Your instructions
Can you copy the listing word for word, from the line containing "The height and width of the screenshot is (226, 301)." through the line containing "[x=204, y=204]", leaving out the pictures?

Records from a collection
·····

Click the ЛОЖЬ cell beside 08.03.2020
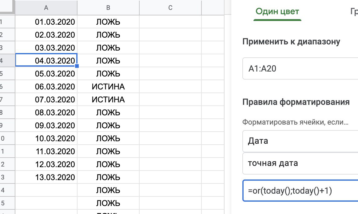The image size is (358, 214). 108,113
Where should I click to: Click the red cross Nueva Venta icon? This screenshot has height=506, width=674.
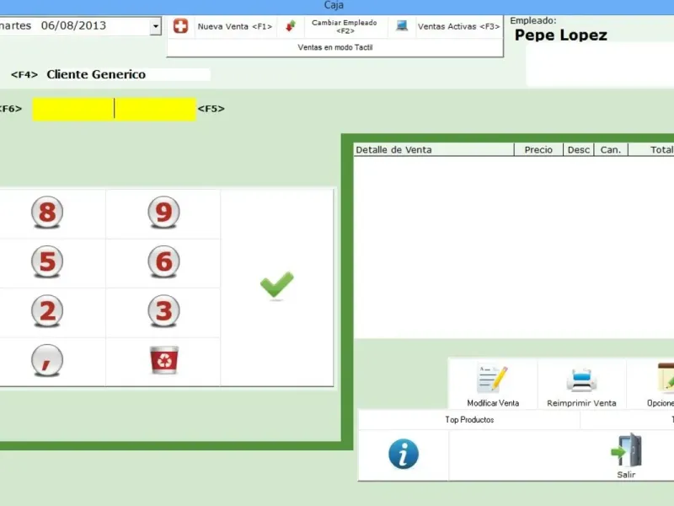[180, 26]
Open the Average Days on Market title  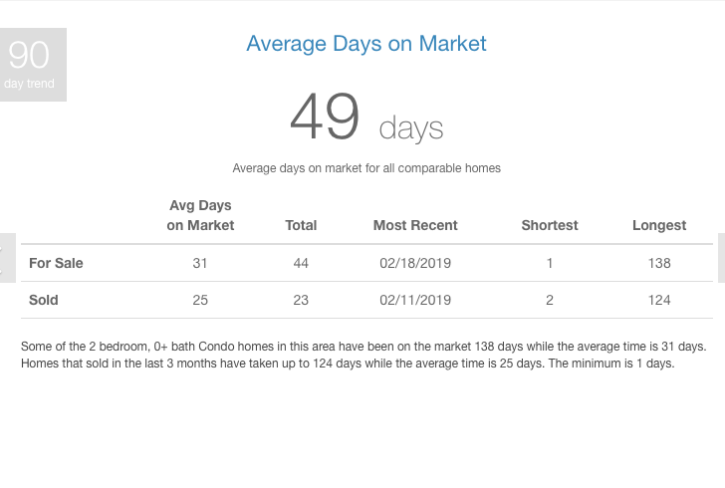click(x=366, y=44)
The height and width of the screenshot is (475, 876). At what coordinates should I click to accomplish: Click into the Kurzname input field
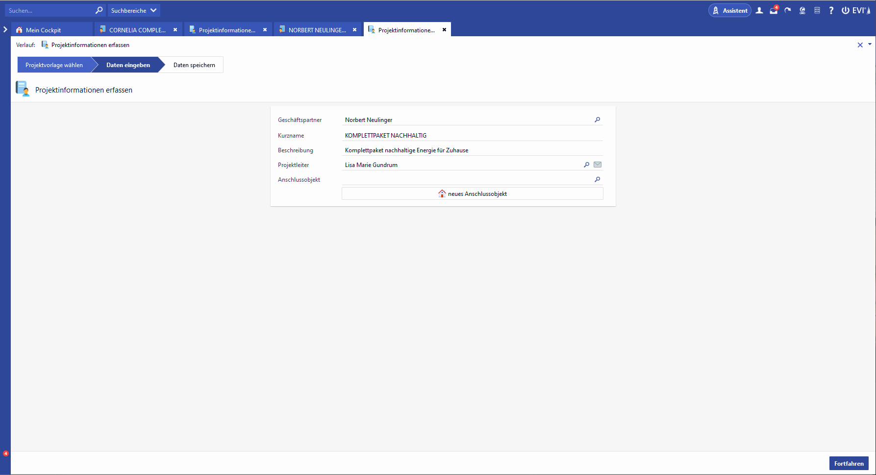click(471, 136)
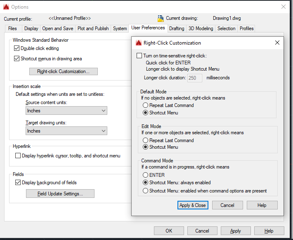Click the Right-click Customization button

click(64, 71)
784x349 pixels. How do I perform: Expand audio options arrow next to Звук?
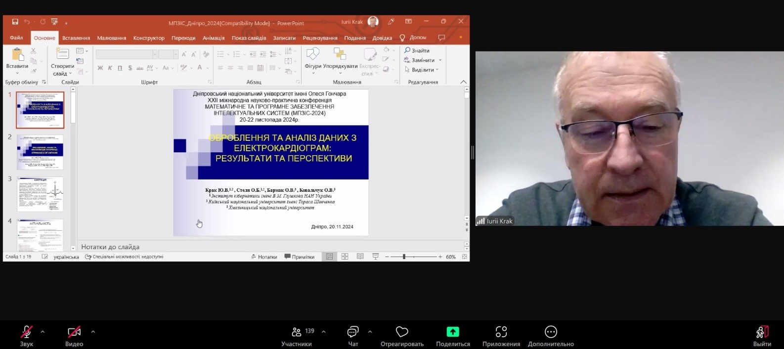[43, 332]
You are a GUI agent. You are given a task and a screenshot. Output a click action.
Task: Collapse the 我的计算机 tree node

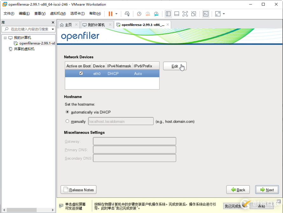point(5,38)
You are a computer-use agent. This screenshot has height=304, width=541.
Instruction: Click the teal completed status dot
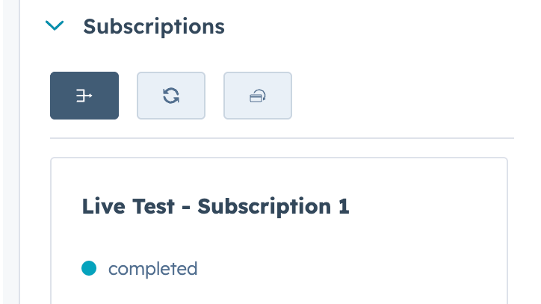pos(89,268)
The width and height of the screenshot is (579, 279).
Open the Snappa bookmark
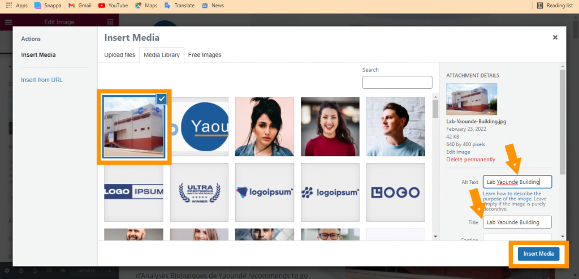(47, 6)
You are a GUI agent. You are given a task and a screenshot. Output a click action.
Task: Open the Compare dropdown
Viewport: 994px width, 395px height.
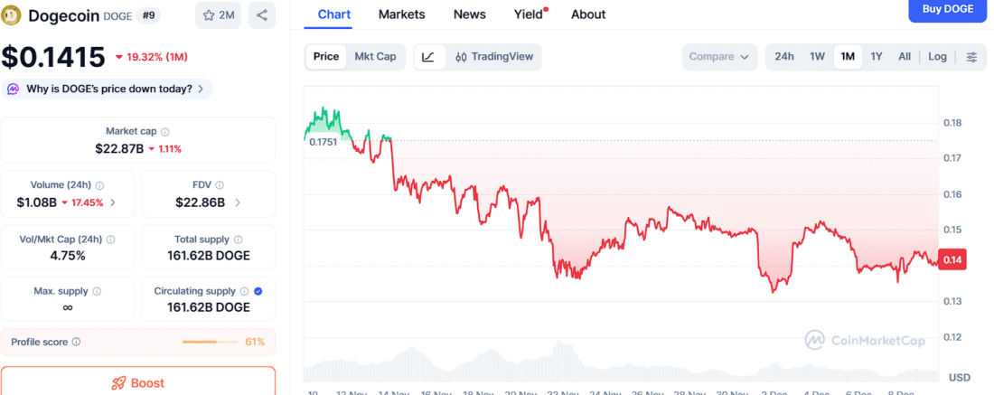tap(719, 56)
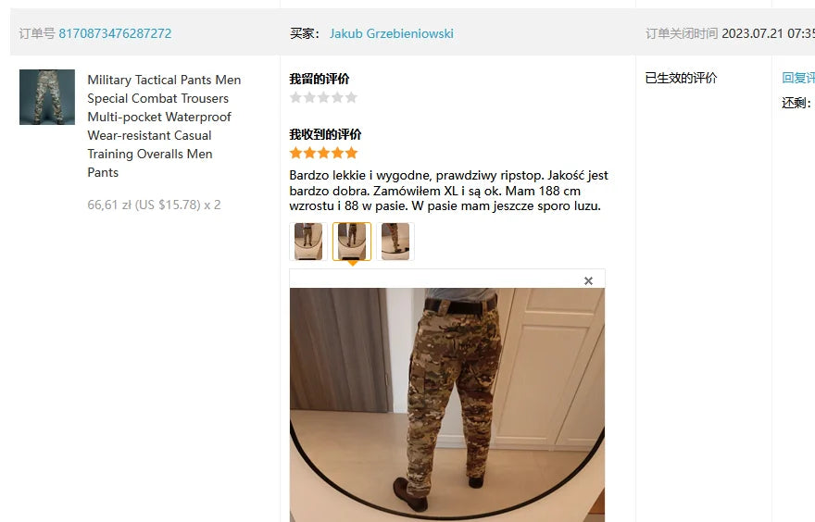
Task: Select the highlighted second review thumbnail
Action: (x=352, y=241)
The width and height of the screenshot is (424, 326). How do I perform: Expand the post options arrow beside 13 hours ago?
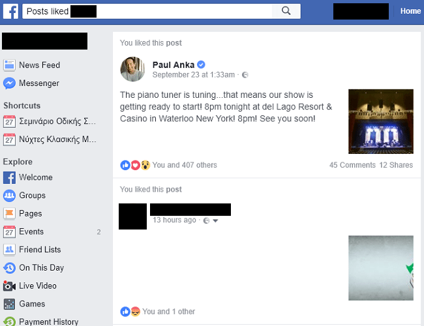pyautogui.click(x=215, y=220)
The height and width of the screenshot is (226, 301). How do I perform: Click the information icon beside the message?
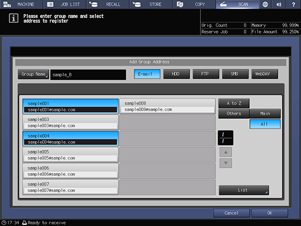(13, 18)
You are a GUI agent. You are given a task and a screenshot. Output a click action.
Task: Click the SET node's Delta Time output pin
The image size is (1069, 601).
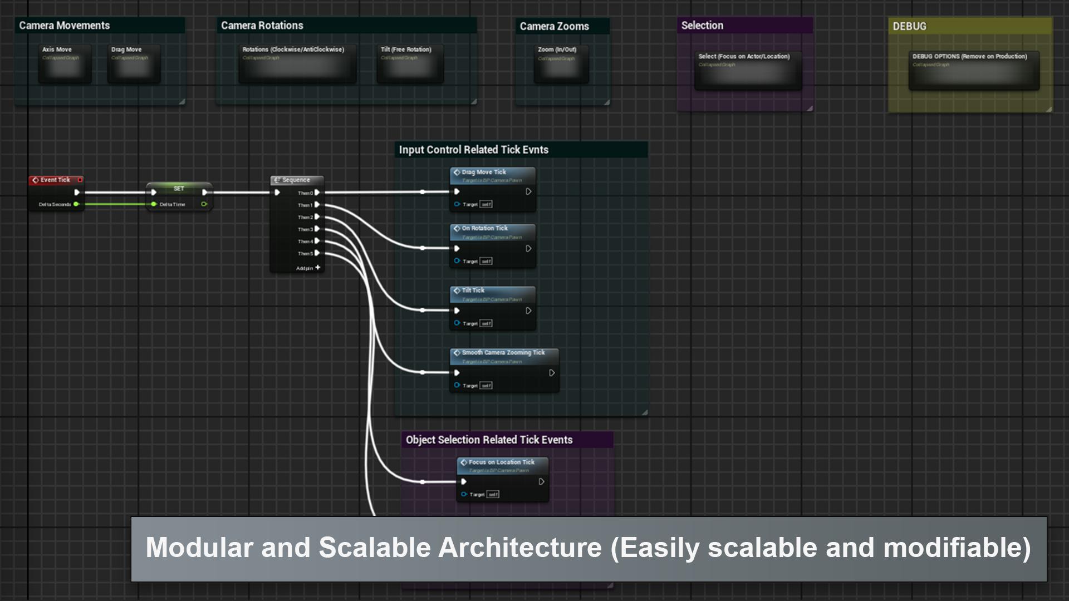[x=204, y=204]
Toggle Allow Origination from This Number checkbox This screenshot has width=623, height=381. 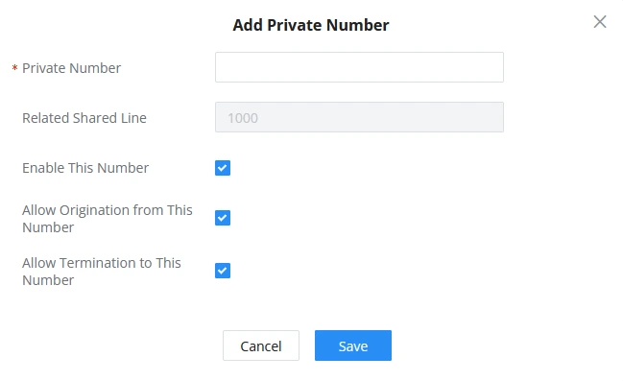(223, 218)
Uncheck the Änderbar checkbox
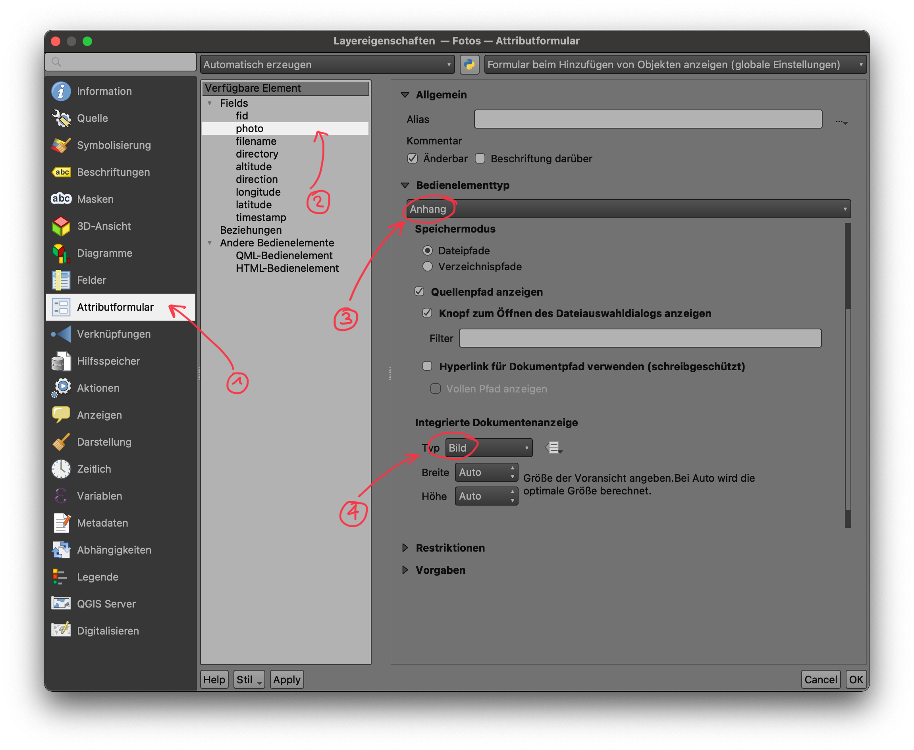Screen dimensions: 914x750 point(412,159)
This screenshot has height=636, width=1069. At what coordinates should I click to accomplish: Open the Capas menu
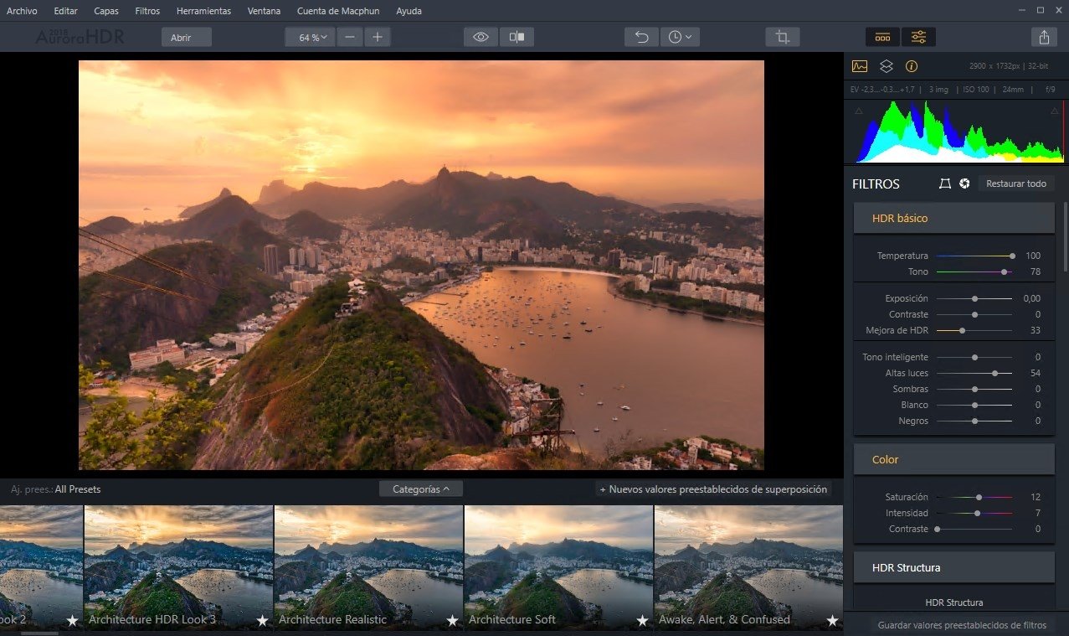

·····

Output below
The height and width of the screenshot is (226, 301). How do I perform: Click the information icon beside the message?
(13, 18)
You are a GUI agent. You are given a task and a screenshot. Output a click action.
Task: Click the SET node's Delta Time output pin
The image size is (1069, 601).
[x=204, y=204]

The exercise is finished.